Using Functions in Data Analysis

Implementing functions in your data analysis process.

Photo by John T on Unsplash

Functions are not a new idea in programming. In fact, most programming languages have built-in functions that allow programmers carry out different tasks.

Functions are sequence of codes written together in blocks in order to perform an action or a series of actions.

Some in-built functions in Python include:

  • min()
  • max()
  • cos(x)
  • sin(x)
  • tan(x)
  • str()
  • float()

and many more.

We can also define our own functions. To define a function, we use the keyword def followed by a function name and parenthesis. Once a function is defined, it can be called several times throughout the program.

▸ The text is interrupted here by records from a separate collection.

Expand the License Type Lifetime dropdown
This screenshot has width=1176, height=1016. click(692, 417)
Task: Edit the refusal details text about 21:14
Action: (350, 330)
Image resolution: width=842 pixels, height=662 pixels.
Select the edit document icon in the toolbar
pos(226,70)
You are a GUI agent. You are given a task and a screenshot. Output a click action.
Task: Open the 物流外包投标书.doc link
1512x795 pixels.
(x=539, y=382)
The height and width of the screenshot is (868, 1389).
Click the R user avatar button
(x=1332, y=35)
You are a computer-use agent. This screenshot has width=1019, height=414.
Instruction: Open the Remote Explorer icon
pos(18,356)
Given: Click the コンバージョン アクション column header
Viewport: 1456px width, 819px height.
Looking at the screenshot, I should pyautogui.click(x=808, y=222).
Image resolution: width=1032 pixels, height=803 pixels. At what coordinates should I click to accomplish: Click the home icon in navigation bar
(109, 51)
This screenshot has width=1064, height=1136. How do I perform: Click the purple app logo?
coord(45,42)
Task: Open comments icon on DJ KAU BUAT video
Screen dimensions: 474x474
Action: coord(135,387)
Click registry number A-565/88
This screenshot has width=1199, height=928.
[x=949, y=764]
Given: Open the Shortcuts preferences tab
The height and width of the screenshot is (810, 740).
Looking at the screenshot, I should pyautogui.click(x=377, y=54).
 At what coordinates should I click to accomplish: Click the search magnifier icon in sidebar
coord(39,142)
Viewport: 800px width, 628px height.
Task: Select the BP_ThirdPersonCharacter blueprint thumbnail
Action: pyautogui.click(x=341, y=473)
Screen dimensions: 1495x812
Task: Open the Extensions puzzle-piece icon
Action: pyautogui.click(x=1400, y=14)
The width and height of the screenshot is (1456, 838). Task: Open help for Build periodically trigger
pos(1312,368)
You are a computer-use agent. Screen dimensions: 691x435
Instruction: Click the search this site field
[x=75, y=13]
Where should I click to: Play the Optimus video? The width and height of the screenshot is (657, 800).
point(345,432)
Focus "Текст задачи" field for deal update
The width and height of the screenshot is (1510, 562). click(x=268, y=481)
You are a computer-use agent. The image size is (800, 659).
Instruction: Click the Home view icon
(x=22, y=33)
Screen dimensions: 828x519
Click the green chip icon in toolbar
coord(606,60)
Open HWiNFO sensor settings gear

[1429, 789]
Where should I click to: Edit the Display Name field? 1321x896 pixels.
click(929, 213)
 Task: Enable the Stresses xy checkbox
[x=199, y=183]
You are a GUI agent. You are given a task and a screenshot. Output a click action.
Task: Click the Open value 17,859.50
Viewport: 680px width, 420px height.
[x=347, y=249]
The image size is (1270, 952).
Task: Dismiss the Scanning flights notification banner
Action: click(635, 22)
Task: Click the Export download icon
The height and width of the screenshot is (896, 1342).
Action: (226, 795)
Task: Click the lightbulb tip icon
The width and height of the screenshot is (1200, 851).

Function naming rules are similar to those of variables. The function name cannot begin with a number. However letters, numbers and punctuation marks can be used when naming a function. Avoid assigning the same name to two different functions and also do not have a variable with the same name as your function in the same program. Keywords should not be used as function names.

def some_func2(): 

The empty parentheses indicates that the function above does not take any arguments. To define a function which takes arguments, we simply place parameters between the parenthesis.

def some_func3(a, b):

A function is made up of a header, which is the first line and a body which is indented and can contain any number of codes.

def some_func-4(a,b):
print(a,b)

Why Use Functions

  • Functions increases data science workflow efficiency by eliminating repetition and redundant lines of codes.
  • Making corrections to code is easier as you only have to debug the function and corrections are applied wherever the function is called.
  • Using functions makes the program smaller and compact.
  • Most importantly, functions are reusable and can be ‘called’ multiple times across the program.

Execution of Functions

Python codes are executed line by line. When we define a function, python saves the function and is able to recall it whenever it comes across the function. In this way, we can use one function multiple times during our work flow without having to bother rewriting the code.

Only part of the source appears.